#### DATA EXCERPTS
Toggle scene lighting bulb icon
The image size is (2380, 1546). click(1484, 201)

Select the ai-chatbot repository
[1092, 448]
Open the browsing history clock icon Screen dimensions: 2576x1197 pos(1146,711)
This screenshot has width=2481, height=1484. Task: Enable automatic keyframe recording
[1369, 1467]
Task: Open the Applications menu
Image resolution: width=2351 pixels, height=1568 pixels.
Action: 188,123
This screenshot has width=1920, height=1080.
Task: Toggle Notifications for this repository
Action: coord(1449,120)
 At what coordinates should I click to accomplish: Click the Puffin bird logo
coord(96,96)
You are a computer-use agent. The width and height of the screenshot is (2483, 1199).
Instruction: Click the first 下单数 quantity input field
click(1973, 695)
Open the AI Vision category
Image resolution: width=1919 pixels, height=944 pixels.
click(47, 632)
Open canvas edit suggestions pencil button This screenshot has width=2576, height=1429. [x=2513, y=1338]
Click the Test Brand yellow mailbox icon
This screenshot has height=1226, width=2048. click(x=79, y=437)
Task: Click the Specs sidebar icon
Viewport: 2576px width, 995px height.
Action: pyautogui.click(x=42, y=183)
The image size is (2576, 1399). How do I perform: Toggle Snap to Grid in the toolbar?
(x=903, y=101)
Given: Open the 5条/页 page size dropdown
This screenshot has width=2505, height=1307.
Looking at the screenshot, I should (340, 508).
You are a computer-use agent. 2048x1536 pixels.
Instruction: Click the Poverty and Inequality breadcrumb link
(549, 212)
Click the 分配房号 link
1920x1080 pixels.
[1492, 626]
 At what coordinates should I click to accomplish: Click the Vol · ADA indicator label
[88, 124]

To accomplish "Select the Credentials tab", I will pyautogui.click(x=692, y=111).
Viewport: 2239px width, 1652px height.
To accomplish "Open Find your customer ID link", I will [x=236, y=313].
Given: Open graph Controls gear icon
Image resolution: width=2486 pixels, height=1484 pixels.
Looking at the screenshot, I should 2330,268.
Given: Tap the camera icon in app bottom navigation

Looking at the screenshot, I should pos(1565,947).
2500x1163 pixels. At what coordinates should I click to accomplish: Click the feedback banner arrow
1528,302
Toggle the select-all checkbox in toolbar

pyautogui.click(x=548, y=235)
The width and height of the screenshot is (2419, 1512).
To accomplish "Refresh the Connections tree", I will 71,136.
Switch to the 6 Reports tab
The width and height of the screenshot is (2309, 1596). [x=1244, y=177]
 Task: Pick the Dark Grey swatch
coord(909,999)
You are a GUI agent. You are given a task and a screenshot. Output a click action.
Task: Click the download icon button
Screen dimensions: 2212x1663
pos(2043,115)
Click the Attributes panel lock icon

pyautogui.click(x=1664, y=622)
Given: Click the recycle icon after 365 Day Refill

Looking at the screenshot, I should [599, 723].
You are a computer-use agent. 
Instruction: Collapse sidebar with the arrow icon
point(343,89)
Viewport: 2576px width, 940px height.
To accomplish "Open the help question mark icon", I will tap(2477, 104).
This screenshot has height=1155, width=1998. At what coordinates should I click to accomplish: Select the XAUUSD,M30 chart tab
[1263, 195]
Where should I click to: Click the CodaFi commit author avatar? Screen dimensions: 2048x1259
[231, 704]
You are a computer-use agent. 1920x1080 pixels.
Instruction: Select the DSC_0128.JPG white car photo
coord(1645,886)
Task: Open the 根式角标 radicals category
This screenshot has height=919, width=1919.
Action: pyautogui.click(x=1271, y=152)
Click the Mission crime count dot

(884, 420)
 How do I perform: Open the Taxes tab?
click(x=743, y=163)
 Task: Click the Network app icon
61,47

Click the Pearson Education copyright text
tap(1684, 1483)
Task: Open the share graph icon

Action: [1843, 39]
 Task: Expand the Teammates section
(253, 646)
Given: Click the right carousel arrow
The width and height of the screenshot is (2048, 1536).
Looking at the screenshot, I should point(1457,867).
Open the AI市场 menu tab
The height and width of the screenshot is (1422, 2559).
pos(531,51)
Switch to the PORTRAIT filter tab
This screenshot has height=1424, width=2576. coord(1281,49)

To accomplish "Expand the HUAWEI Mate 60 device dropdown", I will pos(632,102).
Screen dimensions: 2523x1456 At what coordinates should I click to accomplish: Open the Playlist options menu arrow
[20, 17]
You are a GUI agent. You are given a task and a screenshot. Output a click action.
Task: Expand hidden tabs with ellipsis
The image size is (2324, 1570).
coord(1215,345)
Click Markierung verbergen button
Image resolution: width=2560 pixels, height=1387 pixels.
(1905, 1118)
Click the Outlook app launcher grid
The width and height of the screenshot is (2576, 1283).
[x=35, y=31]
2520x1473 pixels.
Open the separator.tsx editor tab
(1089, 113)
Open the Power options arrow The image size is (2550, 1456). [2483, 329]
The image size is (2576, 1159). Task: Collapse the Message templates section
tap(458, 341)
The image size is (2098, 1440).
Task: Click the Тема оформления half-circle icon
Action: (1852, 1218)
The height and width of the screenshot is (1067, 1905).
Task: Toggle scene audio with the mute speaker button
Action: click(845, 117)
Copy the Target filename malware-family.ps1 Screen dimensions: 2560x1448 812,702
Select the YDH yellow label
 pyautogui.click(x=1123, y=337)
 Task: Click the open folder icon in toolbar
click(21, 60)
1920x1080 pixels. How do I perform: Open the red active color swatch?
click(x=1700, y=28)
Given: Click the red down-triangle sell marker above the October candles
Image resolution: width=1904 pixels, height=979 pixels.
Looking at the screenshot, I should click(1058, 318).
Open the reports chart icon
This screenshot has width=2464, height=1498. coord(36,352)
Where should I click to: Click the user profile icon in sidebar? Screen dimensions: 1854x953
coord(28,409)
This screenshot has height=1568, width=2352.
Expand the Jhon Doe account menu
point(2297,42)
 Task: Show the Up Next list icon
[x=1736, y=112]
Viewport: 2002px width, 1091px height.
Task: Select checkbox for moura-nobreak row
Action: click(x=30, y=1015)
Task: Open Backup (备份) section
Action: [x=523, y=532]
########
◆ YOUR ASSIGNMENT
Among the lines above, the ones holding the word "category" must be counted; only that count is to be given.

◆ TASK ANSWER
2